Saturday, 10 November 2001

Lois McMaster Bujold: Cetaganda (1996)

Edition: Baen, 1996
Review number: 990

The central idea of this Miles Vorkosigan novel can be summed up in a sentence from it (also quoted on the back of this edition): "Miles had always dreamed about saving the Empire. He just never expected it to be the Cetagandan Empire." Although currently at peace with his native Barrayar, Cetaganda has long been a traditional enemy, having at one time been an occupying power Miles is a member of the Barrayan delegation to the mourning ceremonies for the Dowager Empress, but the reader will not be very surprised when things go wrong right from the start, when his spaceship is attacked when it docks with a space station orbiting the capital planet of the Empire.

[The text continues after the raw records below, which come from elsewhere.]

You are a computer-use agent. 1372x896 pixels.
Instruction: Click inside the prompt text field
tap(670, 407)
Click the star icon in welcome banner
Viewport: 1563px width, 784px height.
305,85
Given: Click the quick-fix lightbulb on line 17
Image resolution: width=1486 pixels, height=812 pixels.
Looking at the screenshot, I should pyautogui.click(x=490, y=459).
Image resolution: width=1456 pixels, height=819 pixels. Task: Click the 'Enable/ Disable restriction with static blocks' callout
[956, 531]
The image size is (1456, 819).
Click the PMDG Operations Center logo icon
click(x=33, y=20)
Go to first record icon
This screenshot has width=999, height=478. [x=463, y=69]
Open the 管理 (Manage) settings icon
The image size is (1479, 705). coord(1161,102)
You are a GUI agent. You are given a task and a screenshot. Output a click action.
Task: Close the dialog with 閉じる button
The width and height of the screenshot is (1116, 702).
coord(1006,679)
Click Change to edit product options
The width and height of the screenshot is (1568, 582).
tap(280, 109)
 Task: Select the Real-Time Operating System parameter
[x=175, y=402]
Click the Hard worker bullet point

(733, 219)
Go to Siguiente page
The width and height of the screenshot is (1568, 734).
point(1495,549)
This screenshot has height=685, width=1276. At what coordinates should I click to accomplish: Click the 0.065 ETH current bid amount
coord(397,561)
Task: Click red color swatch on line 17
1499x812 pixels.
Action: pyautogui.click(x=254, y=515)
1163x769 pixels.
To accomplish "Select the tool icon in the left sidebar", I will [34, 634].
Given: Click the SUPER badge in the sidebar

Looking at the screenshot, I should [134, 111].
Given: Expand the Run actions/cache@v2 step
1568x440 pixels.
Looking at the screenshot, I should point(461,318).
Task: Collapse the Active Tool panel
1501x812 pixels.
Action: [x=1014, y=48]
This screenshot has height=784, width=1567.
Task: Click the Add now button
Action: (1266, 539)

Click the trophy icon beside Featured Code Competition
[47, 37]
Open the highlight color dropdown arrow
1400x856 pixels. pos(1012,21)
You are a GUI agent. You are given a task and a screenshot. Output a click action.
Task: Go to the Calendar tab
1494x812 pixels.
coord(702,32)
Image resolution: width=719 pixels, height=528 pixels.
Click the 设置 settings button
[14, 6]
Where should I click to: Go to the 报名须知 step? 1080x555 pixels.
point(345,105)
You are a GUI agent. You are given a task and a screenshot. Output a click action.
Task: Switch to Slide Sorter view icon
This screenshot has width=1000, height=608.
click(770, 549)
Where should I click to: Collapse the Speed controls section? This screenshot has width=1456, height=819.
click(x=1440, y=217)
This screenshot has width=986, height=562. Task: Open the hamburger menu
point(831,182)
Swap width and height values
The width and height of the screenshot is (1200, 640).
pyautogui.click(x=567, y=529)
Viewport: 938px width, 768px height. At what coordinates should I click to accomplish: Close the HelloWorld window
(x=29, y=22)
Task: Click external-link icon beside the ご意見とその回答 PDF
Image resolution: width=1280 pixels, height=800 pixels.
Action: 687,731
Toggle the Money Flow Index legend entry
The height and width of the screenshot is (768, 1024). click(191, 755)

The main aspect of Cetaganda which differentiates it from the other Miles Vorkosigan novels is its portrayal of the bizarre imperial culture. This is clearly modelled around ideas from imperial China - aristocratic, secretive, delicately artistic and at the same time brutal; incomprehensible to outsiders, providing endless opportunities to offend against obscure protocol. Reflecting Bujold's interest in the biological sciences, the Cetagandans have spent decades enhancing the genome of their senior aristocrats, ending up seeming to be hardly human - impossibly beautiful and long lived, committed to incomprehensible goals.

As a well written, exciting and occasionally humorous science fiction thriller, Cetaganda is typical of the series, if less thought provoking than some; and the series is one of the most enjoyable in modern science fiction.